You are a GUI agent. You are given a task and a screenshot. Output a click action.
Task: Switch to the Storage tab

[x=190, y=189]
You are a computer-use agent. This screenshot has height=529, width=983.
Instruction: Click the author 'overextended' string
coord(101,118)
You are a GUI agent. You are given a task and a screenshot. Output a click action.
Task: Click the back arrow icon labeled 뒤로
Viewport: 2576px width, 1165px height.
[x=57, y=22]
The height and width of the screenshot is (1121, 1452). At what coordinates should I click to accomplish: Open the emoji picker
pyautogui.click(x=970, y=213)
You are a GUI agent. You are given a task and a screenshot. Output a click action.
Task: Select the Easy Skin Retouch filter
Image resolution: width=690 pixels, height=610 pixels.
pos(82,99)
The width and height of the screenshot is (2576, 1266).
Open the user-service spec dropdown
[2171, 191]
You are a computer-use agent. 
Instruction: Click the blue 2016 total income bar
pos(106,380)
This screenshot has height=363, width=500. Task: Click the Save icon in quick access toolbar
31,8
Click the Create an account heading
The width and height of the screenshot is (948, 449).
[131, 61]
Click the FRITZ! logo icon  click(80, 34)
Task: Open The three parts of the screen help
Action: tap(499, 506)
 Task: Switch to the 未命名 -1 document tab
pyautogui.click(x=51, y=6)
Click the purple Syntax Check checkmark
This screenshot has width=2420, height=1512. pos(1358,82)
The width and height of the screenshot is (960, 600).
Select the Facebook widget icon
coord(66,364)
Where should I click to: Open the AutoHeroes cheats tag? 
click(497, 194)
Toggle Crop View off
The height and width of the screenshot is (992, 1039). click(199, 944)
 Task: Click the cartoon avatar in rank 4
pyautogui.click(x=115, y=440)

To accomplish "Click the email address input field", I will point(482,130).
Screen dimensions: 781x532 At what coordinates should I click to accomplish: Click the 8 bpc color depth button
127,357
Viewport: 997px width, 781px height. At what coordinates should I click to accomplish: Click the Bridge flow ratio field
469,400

* GIVEN TASK *
Rewrite the records with every occurrence of "computer-use agent" changed to "desktop automation agent", leaving everything else as it is.

* RESPONSE TO THIS EXERCISE *
You are a GUI agent. You are given a task and a screenshot. Output a click action.
Task: Switch to the Storage tab

[x=190, y=189]
You are a desktop automation agent. This screenshot has height=529, width=983.
Instruction: Click the author 'overextended' string
coord(101,118)
You are a GUI agent. You are given a task and a screenshot. Output a click action.
Task: Click the back arrow icon labeled 뒤로
Viewport: 2576px width, 1165px height.
[x=57, y=22]
The height and width of the screenshot is (1121, 1452). At what coordinates should I click to accomplish: Open the emoji picker
pyautogui.click(x=970, y=213)
You are a GUI agent. You are given a task and a screenshot. Output a click action.
Task: Select the Easy Skin Retouch filter
Image resolution: width=690 pixels, height=610 pixels.
pos(82,99)
The width and height of the screenshot is (2576, 1266).
Open the user-service spec dropdown
[2171, 191]
You are a desktop automation agent. 
Instruction: Click the blue 2016 total income bar
pos(106,380)
This screenshot has height=363, width=500. Task: Click the Save icon in quick access toolbar
31,8
Click the Create an account heading
The width and height of the screenshot is (948, 449).
[131, 61]
Click the FRITZ! logo icon  click(80, 34)
Task: Open The three parts of the screen help
Action: tap(499, 506)
 Task: Switch to the 未命名 -1 document tab
pyautogui.click(x=51, y=6)
Click the purple Syntax Check checkmark
This screenshot has width=2420, height=1512. pos(1358,82)
The width and height of the screenshot is (960, 600).
Select the Facebook widget icon
coord(66,364)
Where should I click to: Open the AutoHeroes cheats tag? 
click(497, 194)
Toggle Crop View off
The height and width of the screenshot is (992, 1039). click(199, 944)
 Task: Click the cartoon avatar in rank 4
pyautogui.click(x=115, y=440)

To accomplish "Click the email address input field", I will point(482,130).
Screen dimensions: 781x532 At what coordinates should I click to accomplish: Click the 8 bpc color depth button
127,357
Viewport: 997px width, 781px height. At what coordinates should I click to accomplish: Click the Bridge flow ratio field
469,400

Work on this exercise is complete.